Even for long-time readers there may be one or two snippets of information new to you here.  For me personally, I didn't know much about Chris before Frank came along, or how he added a ZX Spectrum computer game to the 'B' side of a single to try to increase sales, or how he opened at Wembley Stadium for one of the biggest boy bands in the UK at the time, only to get booed off stage.

Frank with (from left to right) Mark Radcliffe, Keith Chegwin
and Bob Holness!

The article only makes me want to see this movie even more than I already did.  There's a DVD release to come at a later stage and you can expect news on when you'll be able to order it for yourself right here on the blog.  Expect more updates about the film here as the year progresses too.  In the meantime check out the BBC News story and stay tuned.

Sunday, 17 March 2019

THE SLEEZE BROTHERS: FOLLOW THAT TARDIS!


Back in 1989 I was deep into my time with Marvel UK's Transformers comic, having started towards the end of 1988 and the company regularly used their most popular title to promote new releases.  But what I didn't know was that Marvel's Doctor Who Magazine had a habit of including guest stars in its comic strip who would later go on to appear in their own titles.  This happened for Death's Head (who had been created within the pages of Transformers no less) and it was only recently I found out that The Sleeze Brothers had made their debut appearance alongside Sylvester McCoy's Seventh Doctor.

I would meet the brothers in the first issue of their comic later in 1989 so I'll reserve my own personal memories of the double act for that post in a few months.  For now though, here's a quick look at their preview strip in #147 of DWM, which I read for the first time just seven days ago.  My first impressions here were of the magazine itself, though.  Edited by friend of the blog John Freeman (with original Transformers editor Sheila Cranna now the Magazine Group Editor), it may be a lot thinner than today's at only 40 pages (8 of these being extra pages to make up a "Free Season 25 Episode Guide") but after reading the strip I found myself completely engrossed in its contents; interviews and features about the show's 25th anniversary season, in particular Remembrance of the Daleks, the first Doctor Who story I ever watched.

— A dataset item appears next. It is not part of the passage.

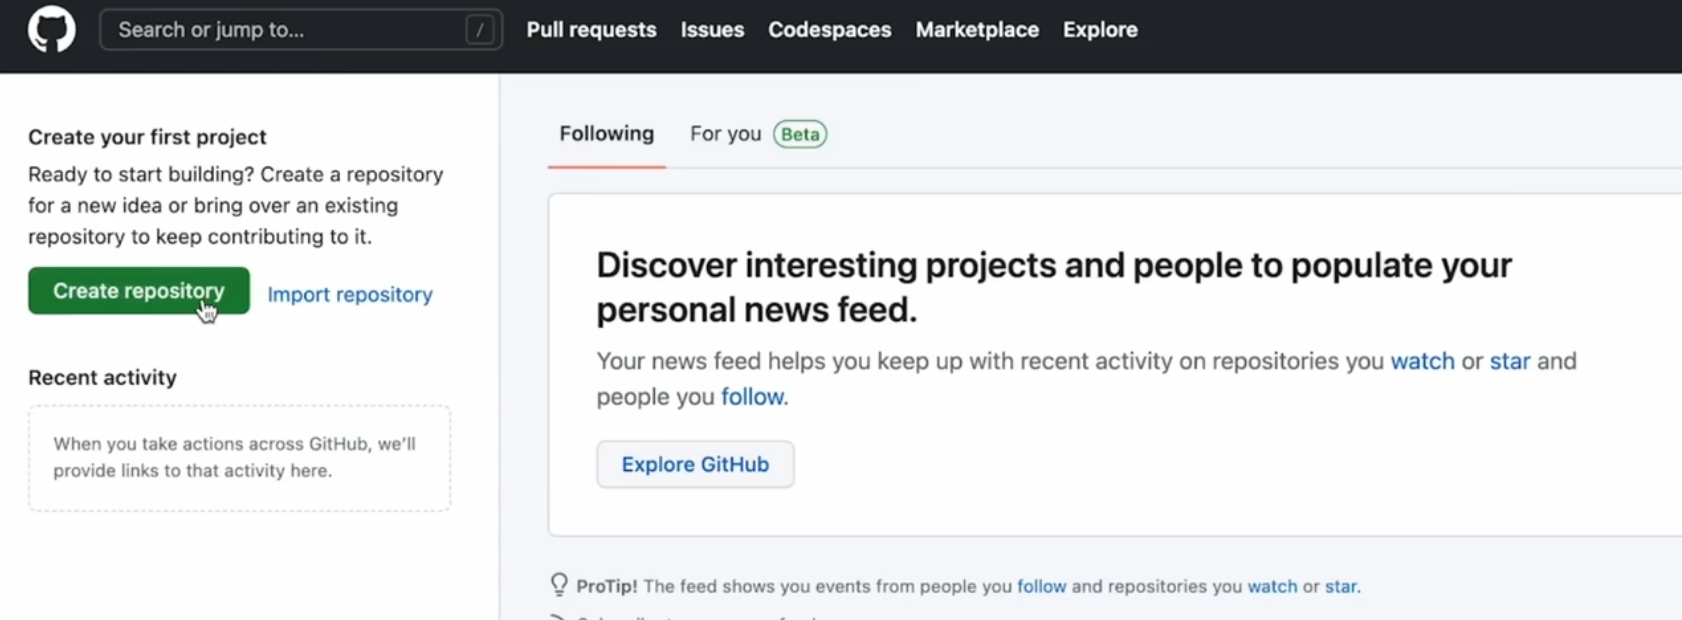The width and height of the screenshot is (1682, 620).
Task: Go to Codespaces in the header
Action: (829, 30)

But let's get on to the reason the magazine is being included here on the blog.


The Sleeze Brothers was one of those comics I was destined to only read the first issue of.  I was collecting a few other comics at the time, reserved at the newsagents and purchased by my parents I wasn't allowed to ask for any more without cancelling one of the others.  But that didn't stop me using my pocket money (about 50p or so) to buy an extra comic for myself every so often, usually trying out new comics or just random editions.  But by the time their next issues would roll around my youthful attention span would have moved on to something else bright and colourful on the comics shelves.  The Brothers Sleeze were unfortunate casualties in this way.

But that's something I'll go into more depth on when I cover their series, all the issues of which I now own.  For now we can see their first ever appearance above as the Doctor's TARDIS lands on Earth sometime in the not-too-distant future, right in front of their car.  The Doctor is chasing the Meddling Monk across space and time, a character from the TV series whose TARDIS was still able to disguise itself as items from the place it landed.  So, a flying toilet makes its mark above and soon the Doctor unwittingly finds himself with two unlikely new companions.

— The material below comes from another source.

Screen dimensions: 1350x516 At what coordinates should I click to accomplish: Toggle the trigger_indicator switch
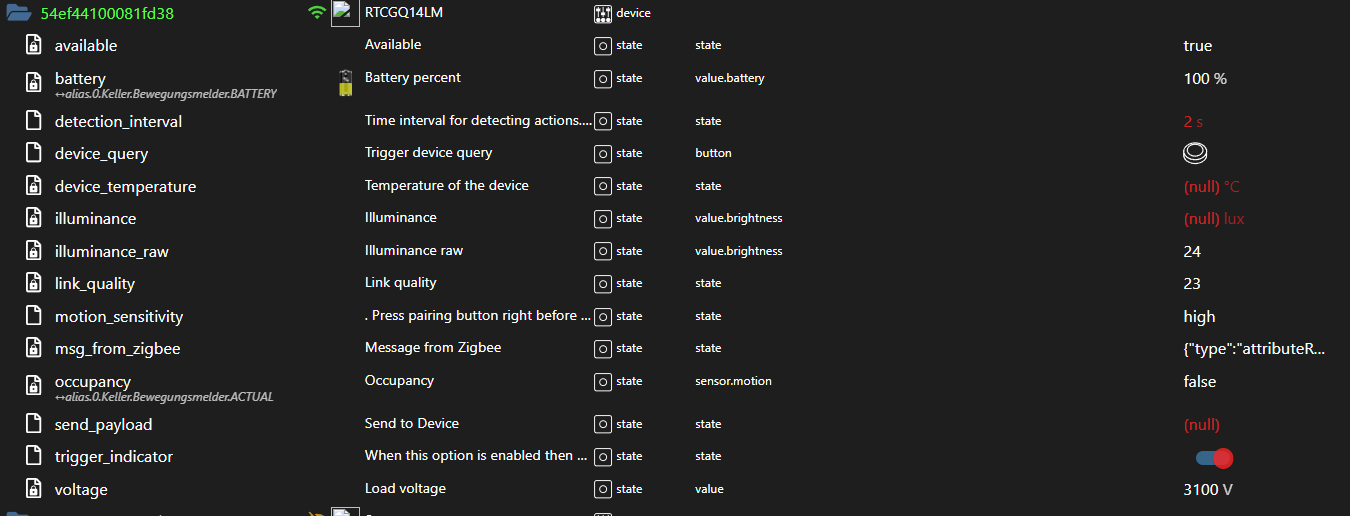point(1214,458)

Follow That TARDIS! is written by John Carnell, with art by the talented team of Andy Lanning (John and Andy are the characters' creators), John Higgins, Kev Hopgood, Dougie Braithwaite and Dave Elliott, lettering by Bambos and the whole strip edited by Richard Starkings.  A lot of these names would've been very familiar to me back in 1989 as they were regular contributors to The Real Ghostbusters comic.  Check out the blog's original post on that particular title to see a very familiar style, particularly that of Lanning's.

El' Ape and Deadbeat Sleeze are clearly modelled on Jake and Elwood from The Blues Brothers and just like that movie they've very distinct characteristics.  El' Ape is the short loudmouth, the forthright and in-charge brother of the investigative duo.  He's street smart, though somewhat lacking in the intelligence and mental acuity departments.  The taller Deadbeat is the quieter brother who may not say an awful lot but who makes up for this with his ability to see things more logically, though this obviously doesn't make him any less of a Sleeze Brother!  In this strip we see Deadbeat with a nose in a book all the way through the story as he pieces together the seemingly random, fantastical events taking place in front of their eyes.

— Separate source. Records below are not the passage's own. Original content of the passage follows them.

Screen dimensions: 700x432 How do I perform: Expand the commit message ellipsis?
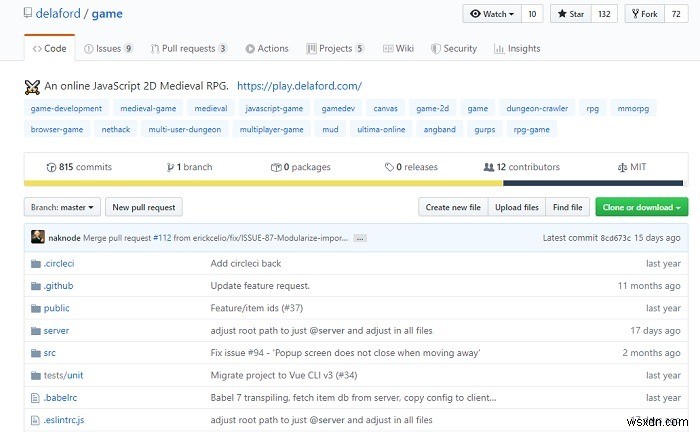tap(360, 238)
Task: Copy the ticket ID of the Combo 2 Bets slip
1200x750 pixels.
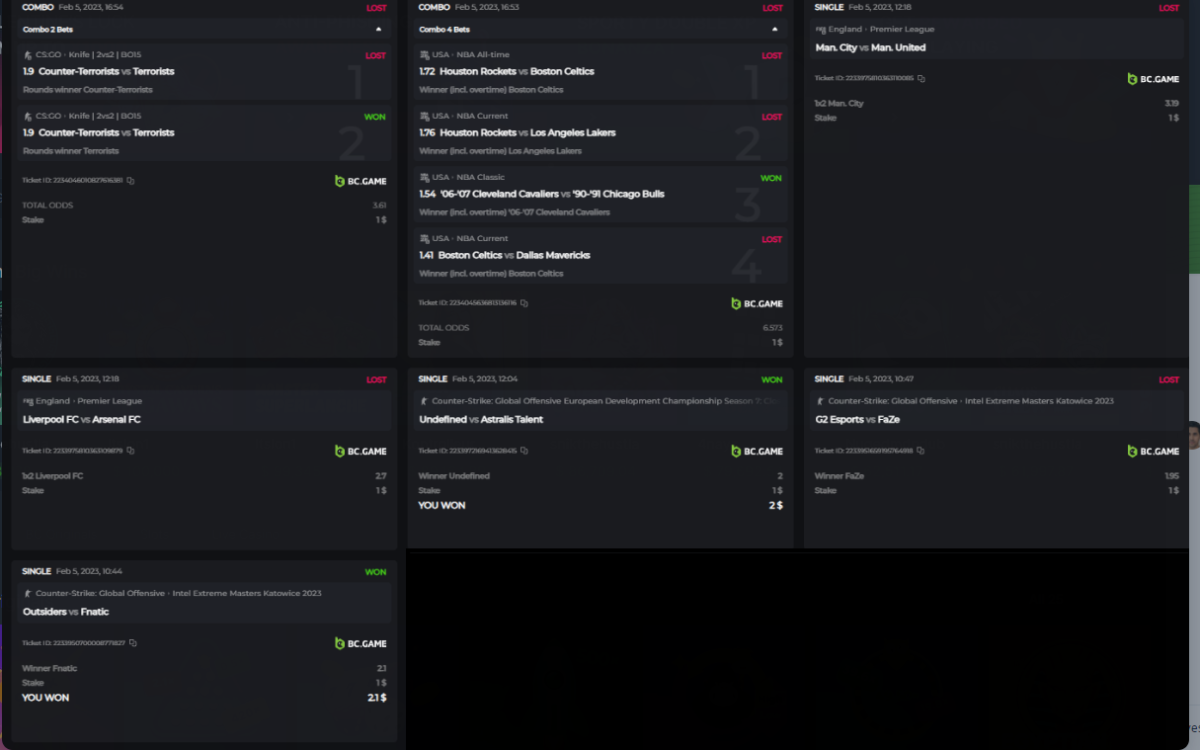Action: pos(131,181)
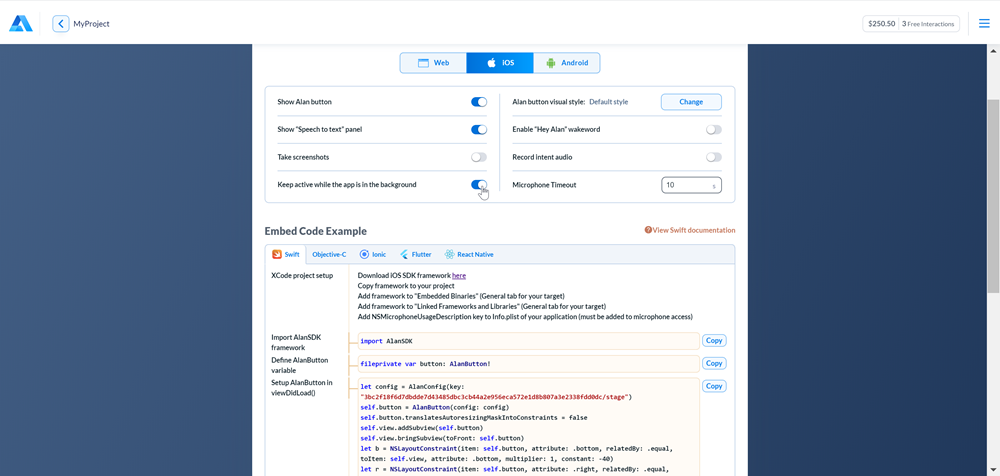Click the iOS SDK framework here link

click(x=458, y=275)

This is a good example and the first of three time travel events the trio end up involved in.  The Meddling Monk has disappeared and El'Ape thinks he knows how to sniff him out.  One accidental nuclear explosion later and we have the Tunguska Event!  This was a real explosion in Russia in 1908, which I'd never heard of before now, believe it or not.

It was the largest meteor impact ever recorded in history, though no impact crater was ever found.  The explosion flattened over 2000 square kilometres of forest, taking out an estimated 80 million trees but fortunately no human casualties are officially listed, though several reports have indicated two people may have perished (see above).  The explosion and damage were attributed to the air burst of a meteor after it was said to have disintegrated above the ground.  In recent years evidence has proven this was the case, but in the decades that immediately followed it wasn't a certainty if this was the real cause of the blast and it was deemed a mystery for many years.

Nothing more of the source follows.